--- Provided passage Enclosed Below ---

Somehow, in the few weeks since RW's last exam, the baby had turned around. We rushed home and pulled out our half-dozen pregnancy-and-birth guidebooks, combing the indexes for "breech." The topic was always in the second-trimester section, accompanied by soothing text along the lines of, "If your baby is breech at this point, don't worry; s/he will probably turn around by your due date..." Not one word about a baby who turned from head-down to breech after the due date.
We called the midwife. She was on another birth and said she'd call us back as soon as she could.
We spent Friday night and Saturday waiting by the phone, and trying to coax the baby to go head-down again. RW lay with her head down and her bottom propped up. I sang to the bottom of her uterus, hoping the baby would be attracted to the sound. We called the midwife again, we called the doula, we called the birth class instructor. We waited, and waited, and worried.
The midwife called back. "We'll try to get you in for a version at one of the hospitals," she said. "If the baby won't turn around, you'll have to have a C-section. There's no doctor in Washington State who'd do a vaginal birth for an 8-pound breech baby who's a week overdue."
A version is when they push on the pregnant woman's stomach to try to get the baby turned around. It's not the most pleasant experience, but we were getting desperate. "The only thing I have to give, to make you smile, to win you with, are all the mornings still to live in Morning Morgantown," I sang pleadingly to RW's stomach. But the baby was stubborn.
We went in for the version on Sunday night. The doctor shook our hands and introduced himself. He was casual, funny, and flamingly gay. RW and I have very similar names, and he found this hilarious. So much so that I wanted to slap him after a while.
The doula went in with RW for the version, and I waited in the hall. We both felt like she'd be too worried about my reaction to focus if I were there.

--- End of Enclosed Provided passage ---
--- Dataset extract Enclosed Below ---

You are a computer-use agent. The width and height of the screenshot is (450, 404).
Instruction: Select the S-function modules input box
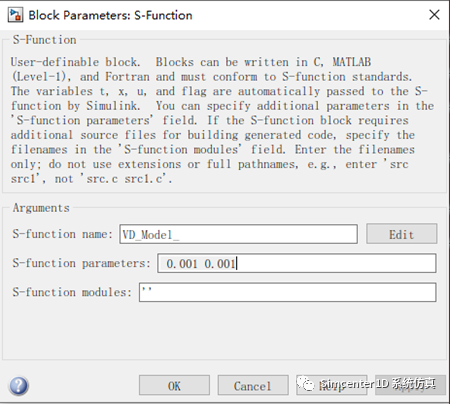[287, 292]
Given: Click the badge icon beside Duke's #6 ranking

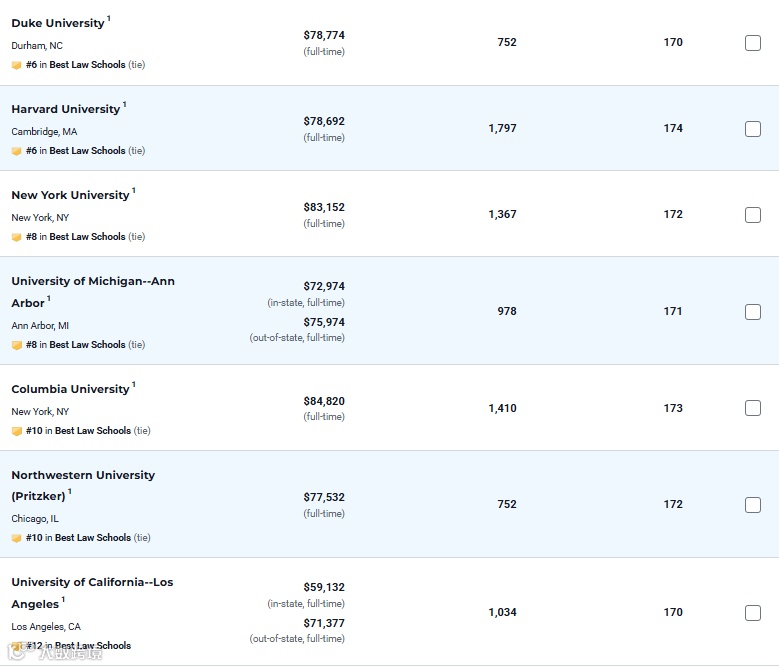Looking at the screenshot, I should [x=16, y=65].
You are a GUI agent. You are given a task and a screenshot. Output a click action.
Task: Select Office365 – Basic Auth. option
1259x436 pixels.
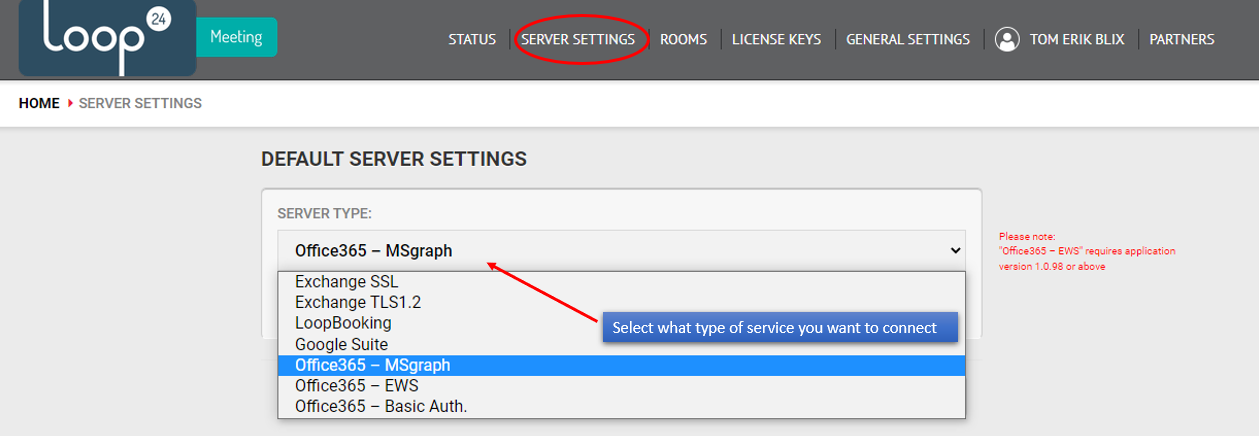point(621,406)
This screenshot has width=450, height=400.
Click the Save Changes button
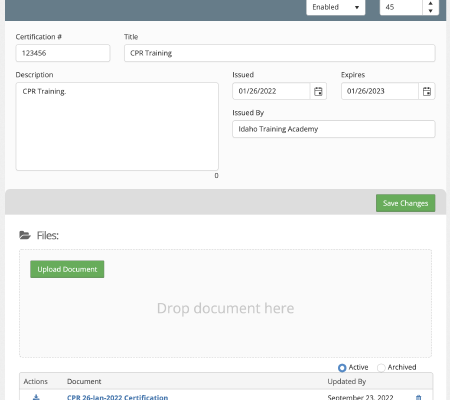point(405,203)

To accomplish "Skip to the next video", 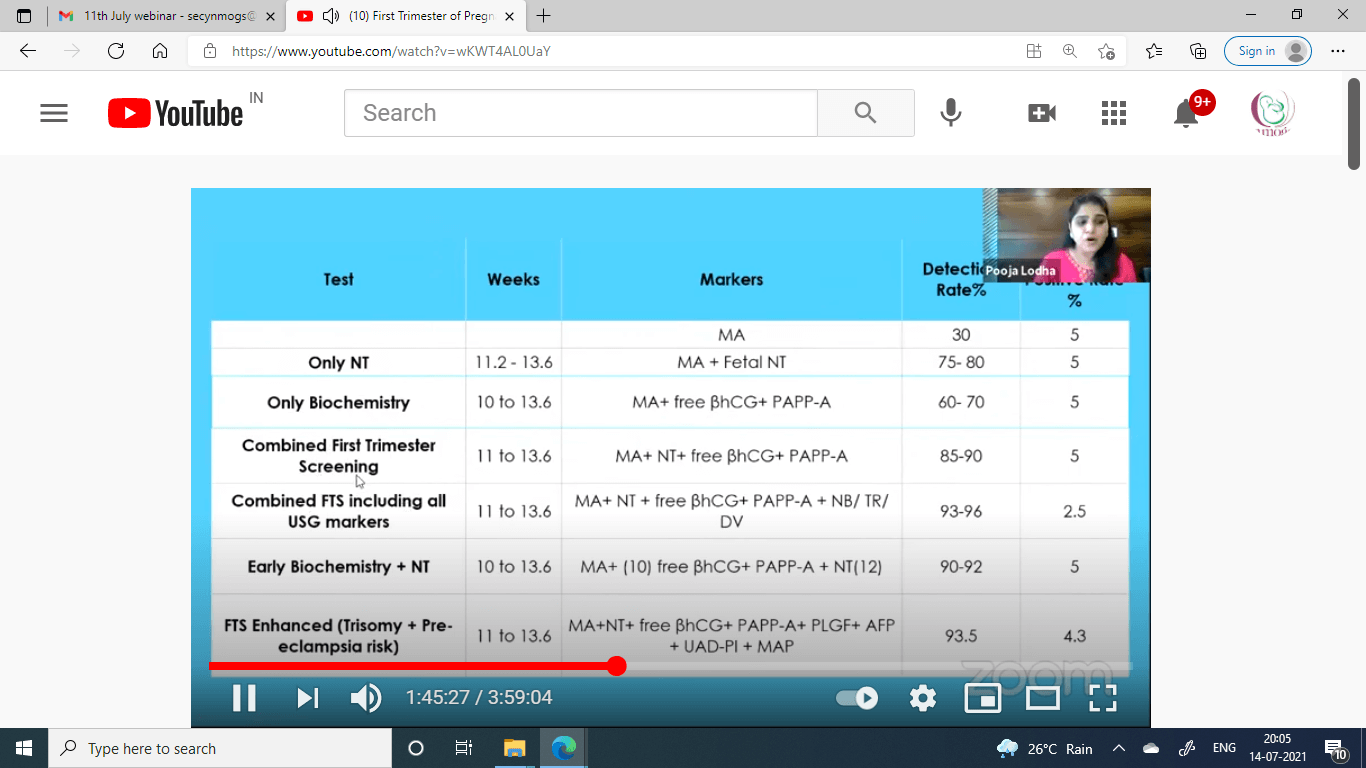I will click(307, 697).
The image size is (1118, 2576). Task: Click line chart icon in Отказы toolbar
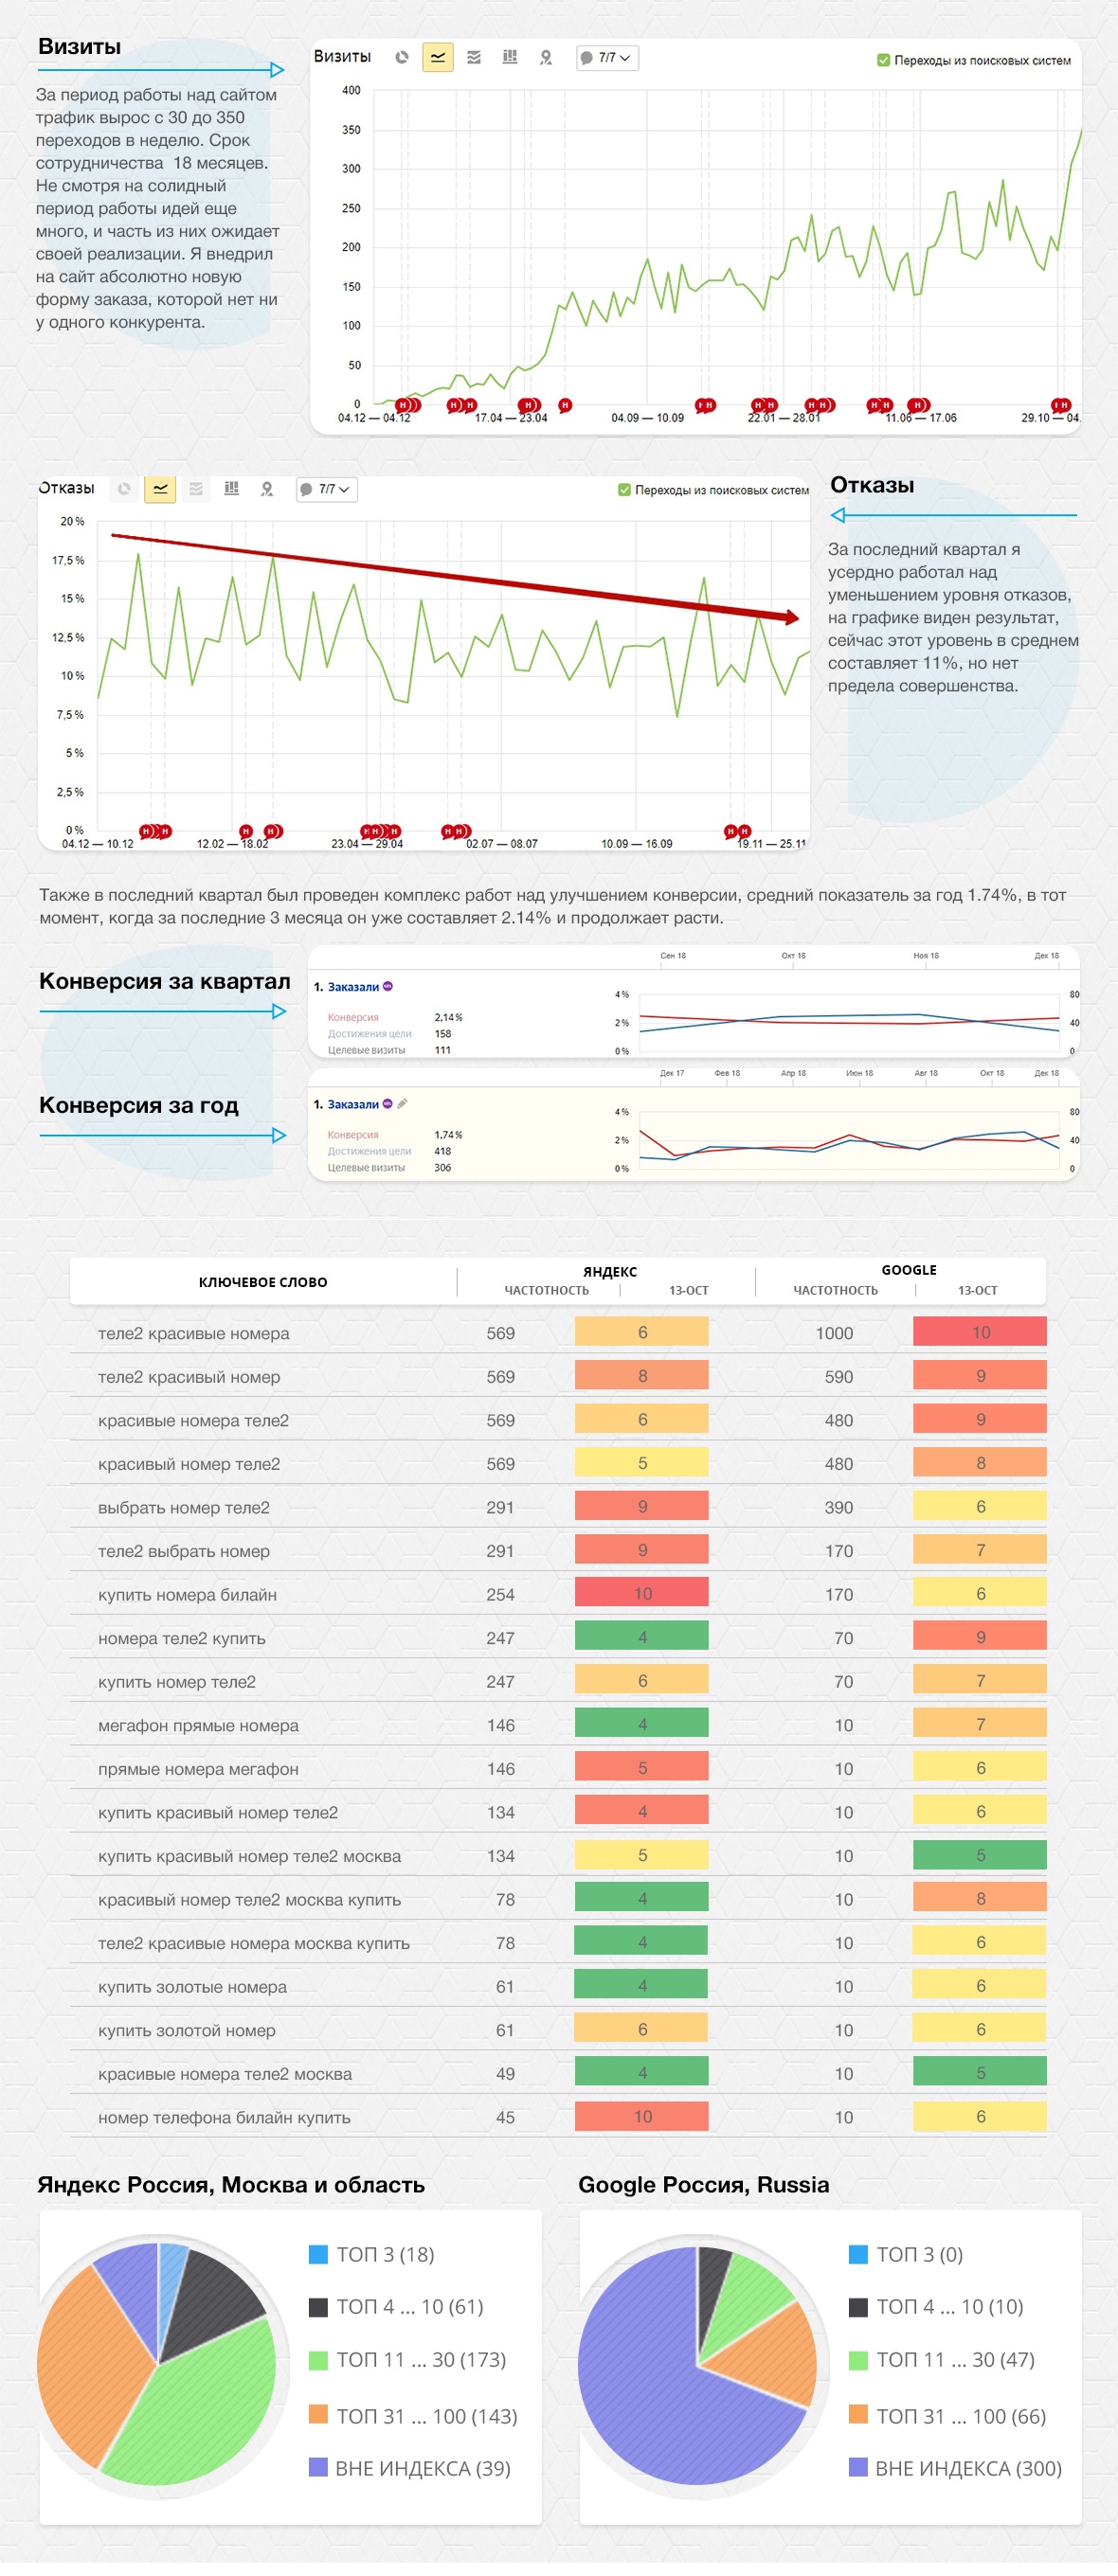coord(160,489)
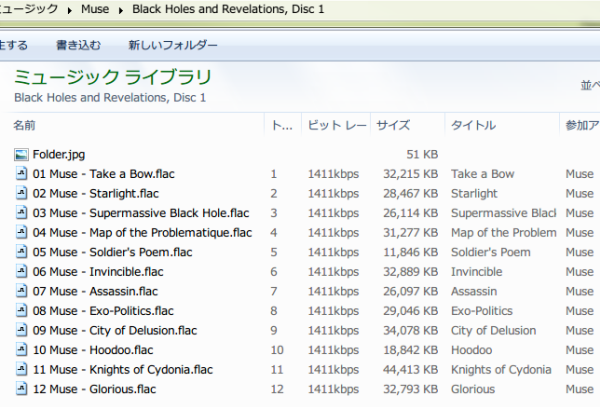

--- End of Enclosed Dataset extract ---

Output, word for word, everything in the breech-baby text from "The doula went" down to "I were there.". The material comes from a separate source unrelated to the text.

# Written answer
The doula went in with RW for the version, and I waited in the hall. We both felt like she'd be too worried about my reaction to focus if I were there.